»Mich hat's auch gefreut.«
Darauf erhob sich der Reiher in die Lüfte und flog einmal im Kreis. Mrs. Murphy trat aus dem Maisfeld und sauste schnurstracks zurück zu dem alten Stall, während der Reiher einen weiteren Kreis zog und zu ihr hinunterkrächzte. Obwohl sie es im Gefühl hatte, daß der Reiher nicht angreifen würde, trieben die Krächzlaute sie zur Eile. Sie raste, den Bauch flach am Boden, den ganzen Weg nach Hause.
»Nanu, Mrs. Murphy, du siehst aus, als hättest du ein Gespenst gesehen«, sagte Harry, als Murphy in den Stall torkelte, die Augen so groß wie Billardkugeln.
»Nein, bloß Linda Forloines.«
Tucker legte den Kopf schief.»Nicht bei bester Gesundheit, nehme ich an.« Tucker lachte über ihren eigenen Witz.
»Sie war nutzlos im Leben.
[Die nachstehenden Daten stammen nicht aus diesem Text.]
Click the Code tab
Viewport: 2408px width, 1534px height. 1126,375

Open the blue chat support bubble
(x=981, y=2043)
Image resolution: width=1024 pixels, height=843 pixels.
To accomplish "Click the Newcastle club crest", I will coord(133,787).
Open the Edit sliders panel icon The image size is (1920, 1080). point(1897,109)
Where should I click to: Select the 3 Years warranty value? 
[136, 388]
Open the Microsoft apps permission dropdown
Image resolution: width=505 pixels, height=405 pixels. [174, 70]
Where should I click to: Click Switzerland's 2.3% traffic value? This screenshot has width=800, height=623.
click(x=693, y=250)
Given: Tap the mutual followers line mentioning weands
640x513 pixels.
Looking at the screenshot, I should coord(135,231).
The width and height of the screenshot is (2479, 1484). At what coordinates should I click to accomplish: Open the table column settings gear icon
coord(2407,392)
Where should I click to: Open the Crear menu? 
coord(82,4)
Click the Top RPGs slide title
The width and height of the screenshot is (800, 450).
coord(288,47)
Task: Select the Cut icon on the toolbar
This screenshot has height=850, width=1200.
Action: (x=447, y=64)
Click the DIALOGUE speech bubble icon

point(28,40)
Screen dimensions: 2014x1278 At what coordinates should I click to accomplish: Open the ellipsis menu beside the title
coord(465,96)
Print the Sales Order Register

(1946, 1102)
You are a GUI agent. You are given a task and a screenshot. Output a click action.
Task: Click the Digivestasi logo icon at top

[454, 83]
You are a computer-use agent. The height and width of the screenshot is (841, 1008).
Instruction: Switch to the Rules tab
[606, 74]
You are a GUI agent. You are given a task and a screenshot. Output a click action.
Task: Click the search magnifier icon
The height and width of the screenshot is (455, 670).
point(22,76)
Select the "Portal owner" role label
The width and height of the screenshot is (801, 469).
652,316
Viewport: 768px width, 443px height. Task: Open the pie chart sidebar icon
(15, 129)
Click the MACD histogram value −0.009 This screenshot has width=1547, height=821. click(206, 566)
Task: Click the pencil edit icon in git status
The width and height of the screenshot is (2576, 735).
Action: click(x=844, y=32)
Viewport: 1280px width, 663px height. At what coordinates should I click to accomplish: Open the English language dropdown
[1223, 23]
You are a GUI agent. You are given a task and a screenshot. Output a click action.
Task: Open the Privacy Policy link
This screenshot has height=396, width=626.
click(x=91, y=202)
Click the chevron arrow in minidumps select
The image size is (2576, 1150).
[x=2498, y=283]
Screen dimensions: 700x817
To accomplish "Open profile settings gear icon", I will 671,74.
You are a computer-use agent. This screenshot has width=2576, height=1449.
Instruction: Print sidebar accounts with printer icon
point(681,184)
Wenigstens ist sie im Tod zu was nütze.«
»Wozu denn?«
»Fischfutter.«
50
»Wissen Sie auch, was Sie tun?« Miranda ging auf und ab, ihre lederbesohlten Schuhe glitten über die abgenutzten Bodendielen des Postamts.
Die alte Bahnhofsuhr an der Wand zeigte zwanzig nach sieben. Dunkelheit hatte das kleine Gebäude eingehüllt. Die Jalousien waren heruntergelassen, und nur ein Lichtschimmer vom Hinterzimmer stahl sich aus dem rückwärtigen Fenster nach draußen. Der Haupteingang, der unverschlossen blieb, ging hin und wieder auf und zu, wenn die Bewohner von Crozet auf dem Heimweg von der Arbeit oder unterwegs zu einer Party hereinhuschten und ihre Post abholten, sofern sie tagsüber nicht dazu gekommen waren.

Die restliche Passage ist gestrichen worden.